## Task A
Repeat the passage of the comment thread on greed and labor from "No private company" to "that provide jobs.".
## Task B
In the comment thread on greed and labor, what did Toyota say it would do?

## Selected passage
The greed discussed is not of a particular class in society, it is a greed that is pervasive in all great complex societies and runs from the wealthiest down through all of the laborers who turn the machinery of society.

An equally important aspect of the article is the specialization of labor and where that leads.

If you thought the article was about the wealthy, read it again. We are all complicit in bringing an end to the greatness that was once America. If you didn’t catch that, I suggest rereading it again.

Posted by: David R. Remer at June 10, 2005 01:01 PM
Comment #59122

No private company in all of history, big or small, has ever been formed just to provide workers with a paycheck, that is a side effect.

Only Government would be stupid enough to follow that path, and only then useing someone elses money.

Companys are formed to make a profit from an investment based on an idea, be it new or knowledge of market trends.

Limit profit and you limit business’s that provide jobs.
Workers have a right to expect a fair share for the services they provide, but if the demands exceed the going rate on the open market for that service, they soon become jobless.
No union is going to change that fact.
25,000 GM workers are about to face the fact that $25-$30 an hr. plus primo bennys was a stretch for tighting bumper bolts.

Toyota just said that they will raise their prices(out of love and consern for GM employee’s) to soften the blow to GM.

JUST who the hell is their PR manager? Carl Rove has nothing on him!! Raise your prices/profits because you see an oportunity to steal market share from a crippled co., and spin THAT into compassion for union workers losing their job! Toyota is one of many Japan companys that would close a plant before ever allowing a union.

## Data block
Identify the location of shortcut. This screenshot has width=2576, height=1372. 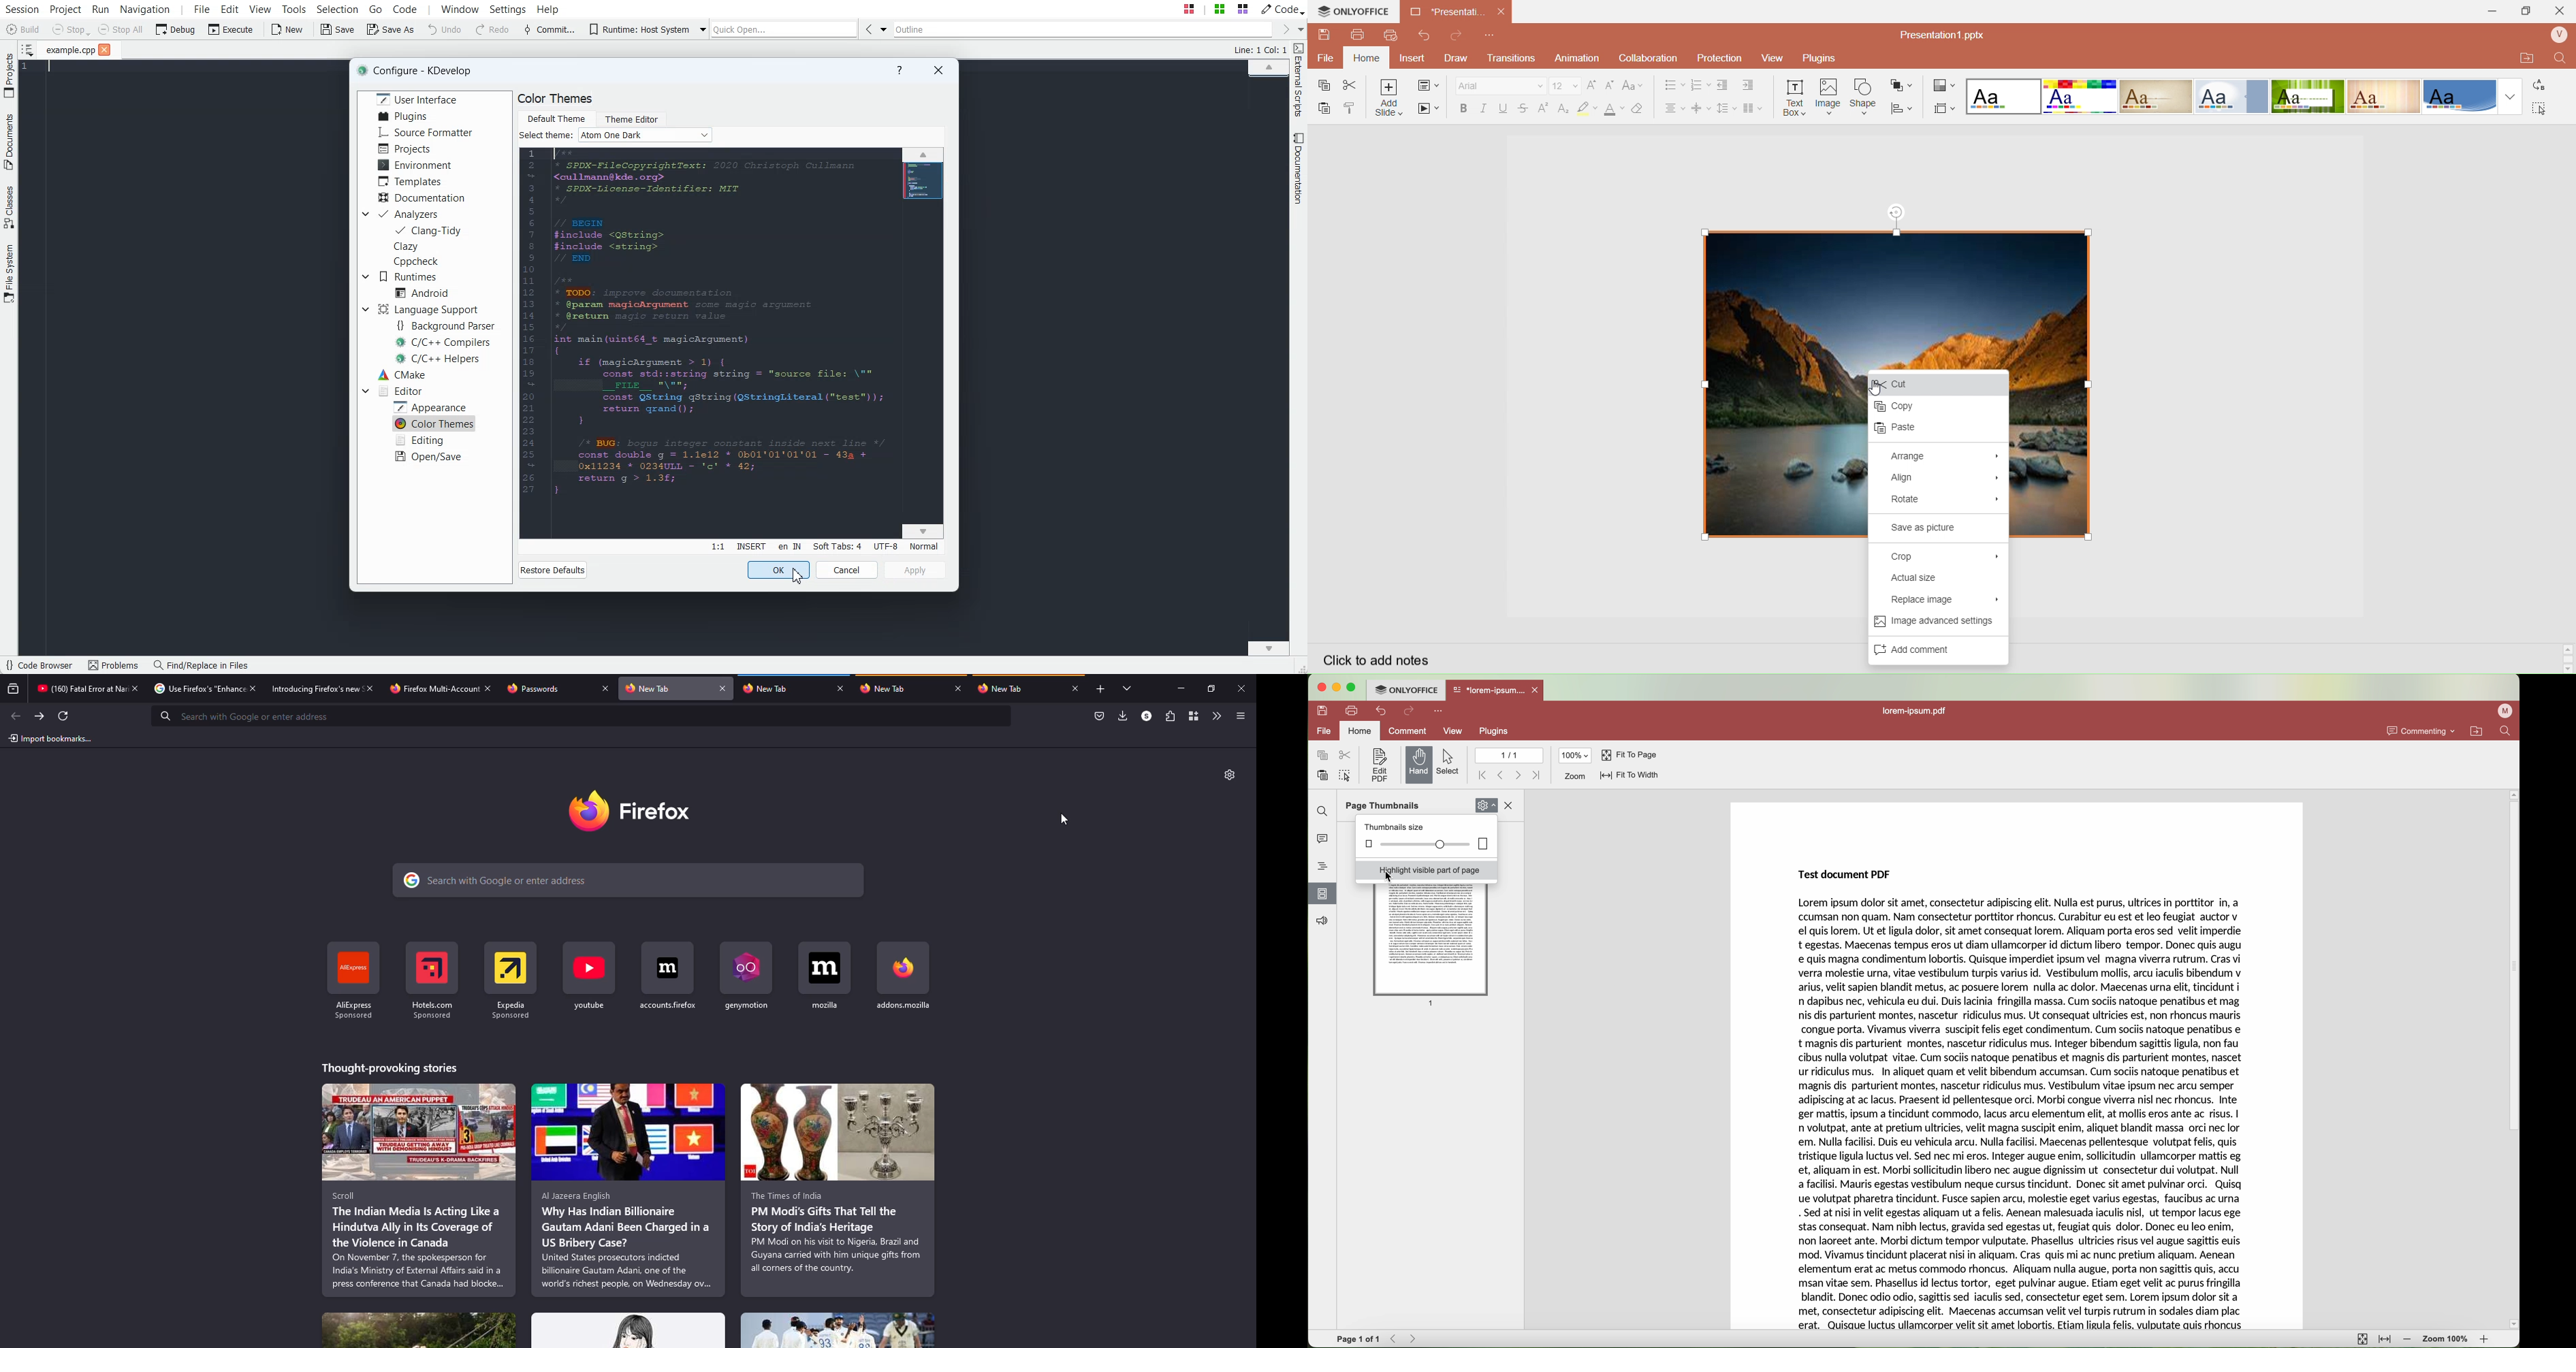
(512, 978).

## Reply A
No private company in all of history, big or small, has ever been formed just to provide workers with a paycheck, that is a side effect.

Only Government would be stupid enough to follow that path, and only then useing someone elses money.

Companys are formed to make a profit from an investment based on an idea, be it new or knowledge of market trends.

Limit profit and you limit business’s that provide jobs.

## Reply B
Raise its prices.